Il latte è da per tutto, soprattutto il suo profumo: resterà aggrappato alla memoria a lungo, così schietto burroso e fitto. Finisce nei pentoloni, fa le bolle, si scalda: poco. La mano del casaro è ferma, quando prende il caglio e lo versa, con misurini. Ma anche a occhio.
Le lame girano. Il casaro manifesta la sua sapienza solo in un momento preciso, che è la rottura della cagliata. Avverrà tra un'ora circa. Nel frattempo c'è da slegare le forme, che restano qui solo pochi giorni. I movimenti sono ripetitivi ma mai ugualli, come le forme: togli il peso, sfila il telo, gira la forma; metti il marchio, rimetti il telo, rimetti il peso.
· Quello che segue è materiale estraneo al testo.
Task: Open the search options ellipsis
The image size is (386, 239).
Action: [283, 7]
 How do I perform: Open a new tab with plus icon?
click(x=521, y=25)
Le mani sono lessate dal lavoro, grosse e morbide allo stesso tempo per il lungo contatto con il siero, spesso caldo. I gesti automatici e attenti.
Con la fotocamera in mano ti senti sempre fuoriluogo: sembra sempre che qualcosa o qualcuno debba essere dove sei tu. Ma dopo un'ora che sono lì a stiracchiare sorrisi e sguardi traversi, il casaro mi nota, e con un'occhiata luminescente mi chiede qualcosa. Chi sono, cosa ci faccio lì. Poi scopre che sono di Reggio Emilia, e il Parmigiano Reggiano diventa la Stele di Rosetta tra due popoli: prende in mano la "lira" - un pettine di fili d'acciaio - con cui frammenta la cagliata. Il formaggio che sarà si muove lento, dosando l'energia cinetica che lo porta in giro per la caldera. Infinite sfumature di bianco. L'arte del casaro è tutta lì, in quel movimento a mano: il resto è meccanica. Ma questo - dice - questo è sapere. S'aprono i sorrisi e compare una bottiglia di vino. E' notte ormai, avranno da lavorare ancora per alcune ore. Mestiere di fatica, fatica vera.
Ma a guardarli, a interiorizzare la stretta di mano liscia e ferma, non pare. E l'odore lattacido è cosa che sai già che ti manca subito.
N.d.A. Ringrazio la Società Cooperativa di Pollein per la pazienza e le immagini, e Fabrizio Gallino per il commovente interessamento.